The plaintiff also contends that his due process rights were violated because the defendants failed to follow Regulation XII 3(a) in that the plaintiff received his notice of dismissal on the effective date thereof, rather than prior thereto. Regulation XII 3(a) provides in full as follows:
Any Appointing Officer may remove a subordinate employee under his jurisdiction in the Classified Service at any time for any cause which will promote the efficiency of the Service. Before the effective date of any such removal the Appointing Officer shall give the affected employee and the Director of Personnel a written statement of the reasons for such removal.
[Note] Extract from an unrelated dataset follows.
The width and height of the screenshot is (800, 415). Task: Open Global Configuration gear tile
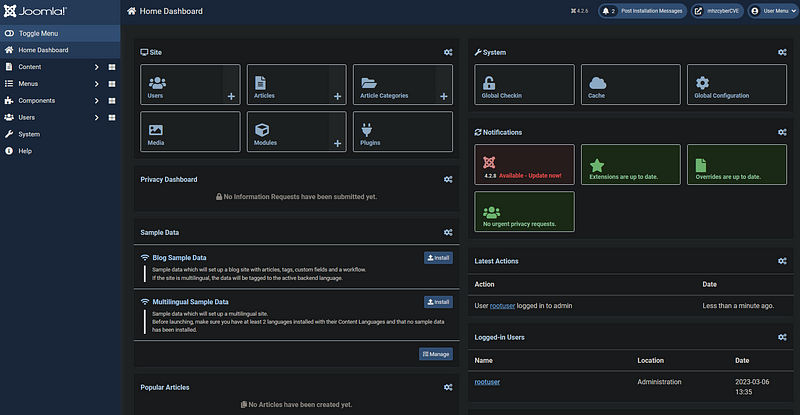(x=737, y=85)
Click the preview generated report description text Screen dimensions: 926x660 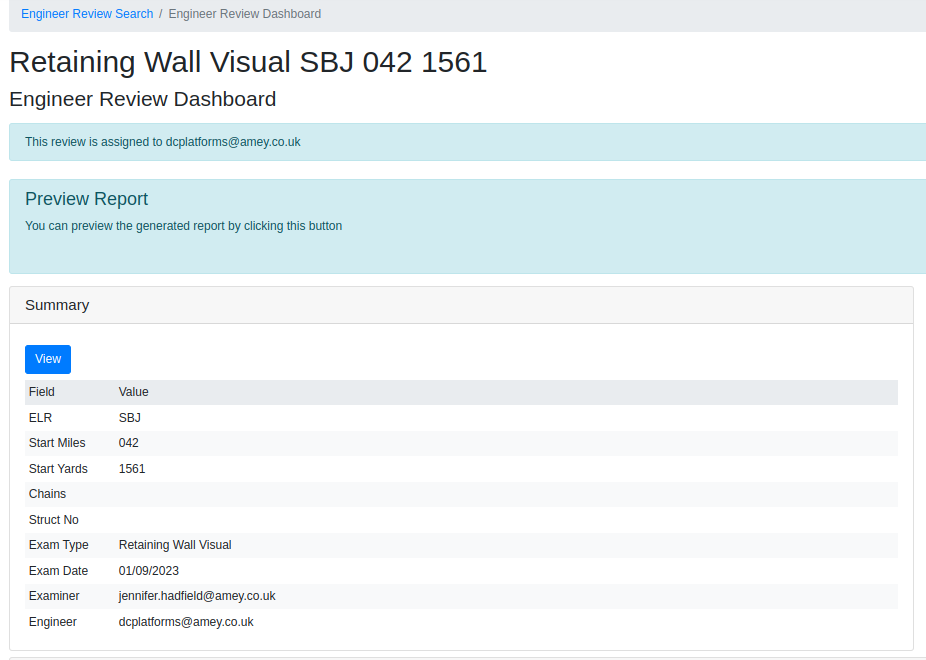(x=183, y=226)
The Director of Personnel may thereupon investigate such removal in order to be appraised of the factors causing such removals and to aid in the elimination of such factors.
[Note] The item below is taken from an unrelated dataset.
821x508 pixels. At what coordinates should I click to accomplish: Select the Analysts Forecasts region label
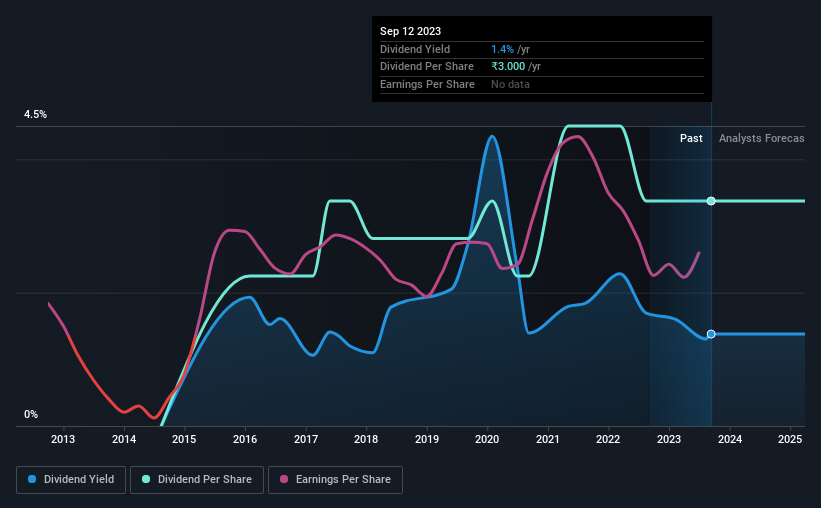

The plaintiff’s claim that his due process rights were violated by the defendants’ failure to provide him with notice prior to the effective date of dismissal is without merit, inasmuch as he received a lengthy evidentiary hearing after being fully and specifically informed of the charges by his superiors.
Likewise, the plaintiff’s claim that the initial notice was not specific must fail. The notice quoted the regulations allegedly violated by the plaintiff. The Court has previously held herein that those regulations are clear and specific enough to comport with constitutional standards. In addition, on the date of dismissal, the City Manager, by the plaintiff’s own admission, discussed the campaign contribution and the acceptance of commercial rates a.t the motel. It is clear that the plaintiff received notice prior to his dismissal which in all respects was clear and specific enough to satisfy Constitutional demands.
CONCLUSION
Pursuant to the foregoing discussion, the Court finds in favor of the defendants and against the plaintiff as to all claims contained in the complaint. Counsel for the defendants shall prepare and submit a final judgment form in conformity with the findings and conclusions set forth in this memorandum opinion. Costs shall be taxed in favor of the defendants and against the plaintiff. There shall be no award of attorneys’ fees.